To cross-compile to ARM for instance, install a cross-compiler, put the
required libraries in the cross-compiler's SYSROOT and type:
$ make CROSS_COMPILE=arm-linux-gnueabihf- ARCH=arm
Missing libraries when cross-compiling
---------------------------------------
The cross-compiler will look for target libraries in its SYSROOT directory,
so you need to put the header and library files (.so) there.
While most cross compiler packages come with the target's glibc already
installed, optional libraries (or libfdt) maybe not.
On multiarch system you should be able to install those be appending
the architecture name after the package (example for ARM64):
$ sudo apt-get install libfdt-dev:arm64
PowerPC, ARM/ARM64 and RISC-V require libfdt to be installed.

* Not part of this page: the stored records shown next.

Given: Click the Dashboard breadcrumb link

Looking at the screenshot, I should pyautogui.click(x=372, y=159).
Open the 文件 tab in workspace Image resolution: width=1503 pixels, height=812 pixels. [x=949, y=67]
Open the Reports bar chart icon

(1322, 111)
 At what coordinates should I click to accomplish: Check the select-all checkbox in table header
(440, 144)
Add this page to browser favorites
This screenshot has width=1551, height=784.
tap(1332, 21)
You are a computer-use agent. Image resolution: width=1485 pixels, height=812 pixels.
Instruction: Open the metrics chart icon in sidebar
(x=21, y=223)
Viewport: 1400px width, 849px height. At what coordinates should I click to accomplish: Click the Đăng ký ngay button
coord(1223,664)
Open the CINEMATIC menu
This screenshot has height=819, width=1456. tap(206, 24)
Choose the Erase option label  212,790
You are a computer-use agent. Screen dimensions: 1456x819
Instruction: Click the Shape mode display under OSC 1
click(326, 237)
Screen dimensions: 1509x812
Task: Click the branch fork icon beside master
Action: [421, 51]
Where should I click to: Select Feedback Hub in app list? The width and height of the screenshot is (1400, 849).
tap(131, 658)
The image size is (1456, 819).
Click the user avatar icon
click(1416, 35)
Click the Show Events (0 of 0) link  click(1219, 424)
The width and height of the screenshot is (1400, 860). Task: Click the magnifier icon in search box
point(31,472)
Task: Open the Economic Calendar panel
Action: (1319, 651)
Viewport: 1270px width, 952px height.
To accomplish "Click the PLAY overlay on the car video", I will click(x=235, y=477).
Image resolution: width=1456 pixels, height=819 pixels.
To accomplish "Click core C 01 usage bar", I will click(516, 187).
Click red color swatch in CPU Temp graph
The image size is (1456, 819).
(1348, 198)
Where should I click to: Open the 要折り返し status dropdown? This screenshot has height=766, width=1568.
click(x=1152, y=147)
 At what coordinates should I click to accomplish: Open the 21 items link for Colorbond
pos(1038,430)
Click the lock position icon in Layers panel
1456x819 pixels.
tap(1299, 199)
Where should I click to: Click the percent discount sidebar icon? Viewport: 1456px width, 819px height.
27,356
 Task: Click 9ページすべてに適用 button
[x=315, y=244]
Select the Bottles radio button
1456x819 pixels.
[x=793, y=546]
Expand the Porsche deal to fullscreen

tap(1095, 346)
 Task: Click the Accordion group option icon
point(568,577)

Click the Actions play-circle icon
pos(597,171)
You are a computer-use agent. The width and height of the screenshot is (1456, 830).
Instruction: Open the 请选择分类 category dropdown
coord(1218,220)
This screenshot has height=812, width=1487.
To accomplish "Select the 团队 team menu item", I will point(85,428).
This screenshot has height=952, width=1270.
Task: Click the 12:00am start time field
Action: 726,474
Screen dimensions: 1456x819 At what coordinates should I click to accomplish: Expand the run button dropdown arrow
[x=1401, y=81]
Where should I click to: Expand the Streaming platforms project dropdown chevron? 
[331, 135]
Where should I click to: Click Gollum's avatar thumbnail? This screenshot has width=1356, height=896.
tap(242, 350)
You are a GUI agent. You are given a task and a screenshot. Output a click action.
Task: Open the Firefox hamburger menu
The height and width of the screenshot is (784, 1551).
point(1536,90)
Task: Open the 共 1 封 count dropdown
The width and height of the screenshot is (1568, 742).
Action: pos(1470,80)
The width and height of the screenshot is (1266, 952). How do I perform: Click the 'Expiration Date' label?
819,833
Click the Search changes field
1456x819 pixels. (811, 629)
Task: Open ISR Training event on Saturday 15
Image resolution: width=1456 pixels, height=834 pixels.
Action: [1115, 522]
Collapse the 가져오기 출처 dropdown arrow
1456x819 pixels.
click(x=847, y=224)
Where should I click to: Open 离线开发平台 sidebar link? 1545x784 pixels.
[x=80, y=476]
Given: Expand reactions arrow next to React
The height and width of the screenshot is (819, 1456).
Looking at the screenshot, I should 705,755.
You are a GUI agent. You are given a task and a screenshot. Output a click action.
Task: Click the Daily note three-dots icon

If you cannot use
precompiled mulitarch packages, you could either copy the required header and
library files from an installed target system into the SYSROOT (you will need
/usr/include/*fdt*.h and /usr/lib64/libfdt-v.v.v.so and its symlinks), or you
can cross-compile the libfdt library yourself:
$ git clone git://git.kernel.org/pub/scm/utils/dtc/dtc.git
$ cd dtc
$ export CC=${CROSS_COMPILE}gcc
$ TRIPLET=$($CC -dumpmachine)
$ SYSROOT=$($CC -print-sysroot)
$ make libfdt
$ sudo make DESTDIR=$SYSROOT PREFIX=/usr LIBDIR=/usr/lib/$TRIPLET install-lib install-includes
This assumes a multiarch-enabled system, if there is no per-arch directory for
libraries, replace the LIBDIR paths above with LIBDIR=/usr/lib or /usr/lib64.